Three company names for what is basically one company, all of which operate in the same industry, all of which sell the same products, all of which appear in press releases as a conjoined entity, one of which you cannot buy a "product" from, and now we're changing them again.
And *WE'RE* the ones who are confused?
It's pointless, stupid, costly and insane. At least call yourself "T-Mobile / Orange Group" so that people know who you are. But that's the real reason for it's existence. If you change your name often enough, people end up using you again where they'd previously sworn off you for life.
This is really no different to the Consignia / Royal Mail example. You've spent lots of money on corporate branding to make us think you're someone other than the Royal Mail, when you could have just carried on using the name. You've split what was one entity into two (and EE split 2 companies into 3!) in the hopes that something magical about the name will recoup you the money it costs to have rebranded in the first place.
Or you could have just called yourself ANYTHING and NEVER used that name except on legal documents. E.g. Nobody knows who the hell Hutchinson are. But I bet they've heard of Three. See how easy that was? Proctor & Gamble have a million brands under the same name. But you only really see the P&G mark on some of them, and only in the smallest way possible because they want the BRAND to be important, not the company name.

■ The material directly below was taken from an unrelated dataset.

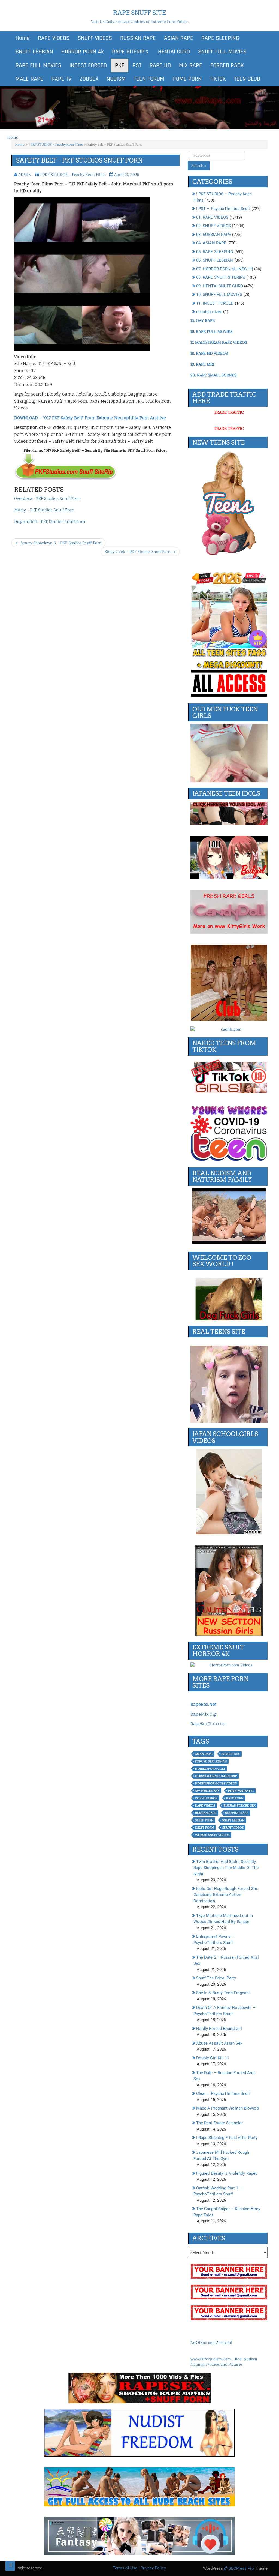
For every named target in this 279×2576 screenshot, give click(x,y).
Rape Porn (234, 1798)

And notice how ALL the BT companies contain the word - BT! So you at least carry your reputation forward and have an idea of who their parent company is, and can avoid as necessary (not so for "PlusNet", but that's another issue entirely).
For years, I used a domain name registrar until I realised that the actual company name was Parbin Ltd. There never used it except on official documents.
So you have two, huge, well-known brands, both of whom are doing well, both of whom people already own products from, both of whom own shops, both of whom serve the same industry. And what you do is create a 3rd name that nobody's ever heard of, put that into press releases (and even in the adverts they ran about the name change / network merger), change it after a year, and at no point truly "merge" the two well-known brands so lots of people still think they're the same company.
Yeah, that's obviously *ME* being confused, that is.
I can see why they did it - before this T-Mobile and Orange were owned by two separate parent companies. They decided to put them together in the care of a newly-created company, Everything Everywhere, probably so that they could launch other companies under the care of it in the future (one of which we know about). Funnily enough, Deutsche Telekom and France Telecom have 50% stakes in Everything Everywhere.
As for the "all of which sell the same products" thing, not really a new thing, look at Dixons Retail, who have Currys.Digital, Currys, PC World, Dixons Duty Free - who all have product lines that contain the same goods throughout all the stores, despite the stores largely competing in the same markets.
After looking more at it, it's clear what's going to happen - even though they sell much the same products, Orange and T-Mobile will have their own identity e.g. much like Currys.Digital and PC World does and this third company, which will be the "4G network" one, will have a new identity. It could work, if they make them all distinct enough. Just look at the aforementioned Dixons Retail subsidiaries.
>>look at Dixons
Which is why the last (and possibly only) thing I bought from them was a box of floppies about 20 years ago.